但也确实有点难,毕竟苏喆大嫂是光禄寺少卿的嫡次女,其父从四品,官阶可不算低,而且光禄寺也不是冷门单位,还是有点实权的。

依着苏家的门楣,嫡长子结这门亲都算是高攀,而苏喆,只是个庶子而已,娶的妻子,还想再往上抬,无异于是痴人说梦。

见许怀义发愁,江墉意味深长的道,“事在人为,没有什么不可能。”

闻言,许怀义立刻道,“还请先生赐教。”

以往,他但凡有求,江墉都会很痛快的为他解惑,这次,却是笑而不语。

许怀义茫然的眨巴着眼,还要再问,被顾欢喜打断,“菜都凉了,别影响先生吃饭。”

媳妇儿的话,他不敢不听,而且这会儿他也回过味来了,江墉不说,那肯定是不方便说呗,他再追问就是为难人家,自讨没趣。

饭后,江墉回去歇午觉了。

顾小鱼抱着妹妹去自己屋里玩儿,省得父亲跟他争妹妹的宠。

两口子去了书房,顾欢喜最近对苏喆送来的书很感兴趣,只要有空,就躺在书架边的摇椅上,寻一本喜欢的翻看,身子底下垫着块狼皮,身上盖着床羊绒毯子,舒服惬意的很。

今天就不得清静了,许怀义挨着她,不停的念叨,“媳妇儿,你说刚才江先生那是啥意思?明明支了招,却又不肯说明白,难道是考验我?可我也猜不着啊,结一门好亲,我懂,可咋结呢?苏喆身份够不着太高的门楣,再说都是低头娶媳,苏喆的婚事,他自己说了还不算呢,他亲爹和大哥,也指定不会同意给他往高了找啊……”

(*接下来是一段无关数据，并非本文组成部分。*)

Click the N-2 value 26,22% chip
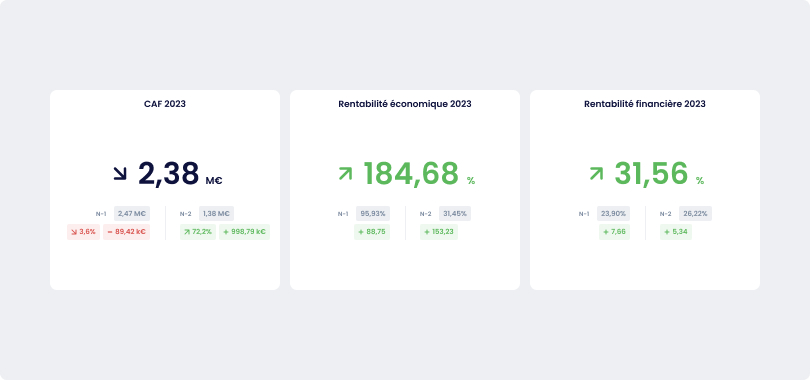 tap(695, 214)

顾欢喜无奈的道,“所以江先生的意思就是,让苏喆自己去谋划。”

许怀义抓耳挠肺,“可咋谋划呢?那也太难了吧?我觉得不太可能呢,这又不是咱们后世,还有凤凰男、灰姑娘啥的,古代都讲究门当户对,相差不可能太多……”

顾欢喜见他还是没开窍,提醒道,“你是没办法,但苏喆未必没有,他如果想结一门好亲,想给自己增加抗衡的筹码,那就一定会有办法去达成。”

见他还是不解,只得说的更明白点,“正常的婚嫁不行,但不正常的呢?”

许怀义恍然大悟,他之前是没往那方面想,所以才一头雾水,如今被点破,他脑子里瞬间就补出好几出戏来,只是兴奋维持了三秒,便迟疑道,“这样去算计人家姑娘,是不是太不厚道了?”

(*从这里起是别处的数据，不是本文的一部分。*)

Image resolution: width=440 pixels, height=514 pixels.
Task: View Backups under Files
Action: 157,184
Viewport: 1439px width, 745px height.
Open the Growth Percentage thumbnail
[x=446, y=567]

顾欢喜道,“所以,刚才你请江先生赐教,人家什么也不肯说。”

没有哪个先生会教人学坏,更不用提是江墉那样的君子了。

许怀义嘟囔,“那江先生还出那种招数。”

顾欢喜叹了声,放下书本,认真的看着他,“因为他知道,依你的秉性,不会用旁门左道去达成目的,但苏喆却可能会。”

许怀义面色微变,“苏喆没那么不堪……”

顾欢喜平静的提醒,“可苏喆如今的境况很不乐观,他有能力有脑子,也有野心有手段,跟兄弟们公平竞争,若是输了,或许也就认命了,但偏偏他父亲掺和进来,明着抬举他,实际上却把他当成靶子,替他大哥吸引其他兄弟们的火力,他如何还会甘心?他被苏大少爷使绊子能忍,被他父亲摘桃子也能忍,可等到他退无可退的时候呢?”

许怀义抿唇不语。

顾欢喜继续道,“他肯定会反抗的,有能力有野心的人,有几个甘心屈居人之下?你忘了他当初是怎么接近你的了?虽然可能是二皇子的授意,可他当初是什么身份,你又是什么身份?你们之间隔着阶层,他却能弯的下腰、低的下头,那说明啥?”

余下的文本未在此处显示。